→ INFORMATION SUPPLIED:
☆ ☆ ☆ ☆ ☆ ☆ ☆

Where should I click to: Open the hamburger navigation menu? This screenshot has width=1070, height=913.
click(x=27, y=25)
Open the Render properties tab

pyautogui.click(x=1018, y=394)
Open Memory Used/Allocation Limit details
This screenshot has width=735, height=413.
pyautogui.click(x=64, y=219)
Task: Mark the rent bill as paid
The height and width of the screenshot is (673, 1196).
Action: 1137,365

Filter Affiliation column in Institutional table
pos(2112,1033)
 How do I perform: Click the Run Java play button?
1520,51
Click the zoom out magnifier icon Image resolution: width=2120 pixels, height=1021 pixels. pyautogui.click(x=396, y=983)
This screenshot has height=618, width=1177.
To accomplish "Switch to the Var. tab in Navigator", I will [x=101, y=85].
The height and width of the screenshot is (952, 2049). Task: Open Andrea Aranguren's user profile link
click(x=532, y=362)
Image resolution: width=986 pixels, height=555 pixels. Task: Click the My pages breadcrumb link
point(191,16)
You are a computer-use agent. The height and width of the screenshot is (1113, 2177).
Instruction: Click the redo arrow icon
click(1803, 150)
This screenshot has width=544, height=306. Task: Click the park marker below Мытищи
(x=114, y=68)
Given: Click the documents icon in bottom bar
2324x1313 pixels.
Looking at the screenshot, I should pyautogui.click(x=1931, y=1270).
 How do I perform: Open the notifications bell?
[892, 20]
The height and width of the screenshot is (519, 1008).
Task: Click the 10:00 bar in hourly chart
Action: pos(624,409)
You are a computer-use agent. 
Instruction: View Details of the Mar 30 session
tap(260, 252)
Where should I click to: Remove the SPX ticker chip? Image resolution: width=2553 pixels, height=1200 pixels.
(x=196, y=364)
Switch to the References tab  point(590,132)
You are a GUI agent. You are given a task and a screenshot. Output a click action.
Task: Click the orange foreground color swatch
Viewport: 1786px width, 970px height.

☆ ☆ ☆ ☆ ☆ ☆ ☆

→ EXERCISE BRIEF:
Every line above with the word "agent" is to be copied out.

→ ANSWER SECTION:
You are a computer-use agent. The height and width of the screenshot is (1113, 2177).
You are a computer-use agent. 
You are a GUI agent. You are given a task and a screenshot. Output a click action.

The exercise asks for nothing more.